The final factor is that no one ever sees the national team in Canada. In almost every other nation, national team athletes race in several of their own country’s club races. They race for their home clubs and connect with the local rowing community. Rowers in Canada want to know more about us, but they don’t get any opportunities. Being at Argo’s has affirmed that thought again, and I can see it in one particular pair at the club.
There are two juniors here rowing a pair, Sam and Luke, and I have to say those two are ballsy athletes; they love beating Ryan and myself. Watching them take off and do whatever it takes to stick out in front of us is motivating. Those two just want to win and they base their standard off of ours and in turn we talk, and teach, and learn from each other. The same way I learned from guys like Morgan Jarvis when he left the center in 2005 and rowed with me at Queens, or Simon Gowdy who did the same after winning a bronze in the U23 lm4- in 2004. Will Crothers even used to show up and row with the Queen’s heavy men before leaving for Washington in the fall. We don’t leave the center now, even for a few months, so you don’t see us anymore.

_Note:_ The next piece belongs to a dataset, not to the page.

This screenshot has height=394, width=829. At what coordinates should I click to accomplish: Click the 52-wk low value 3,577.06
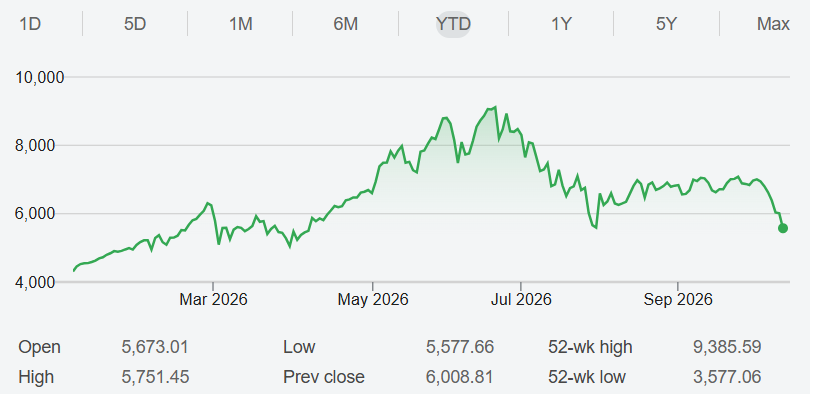727,377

How do we go forward? That is not my place to discuss, my solutions stem from my opinions. Just because I say these things does not mean I am right by any means. It’s similar to how I looked at the pair I rowed in before making the switch to the Hudson: you can know everything about rowing to go forward and build the perfect hull, but sitting in it just once, you would realize some very obvious mistakes. On the other hand, if you never sat on the inside, you’d probably always just assume it was perfect.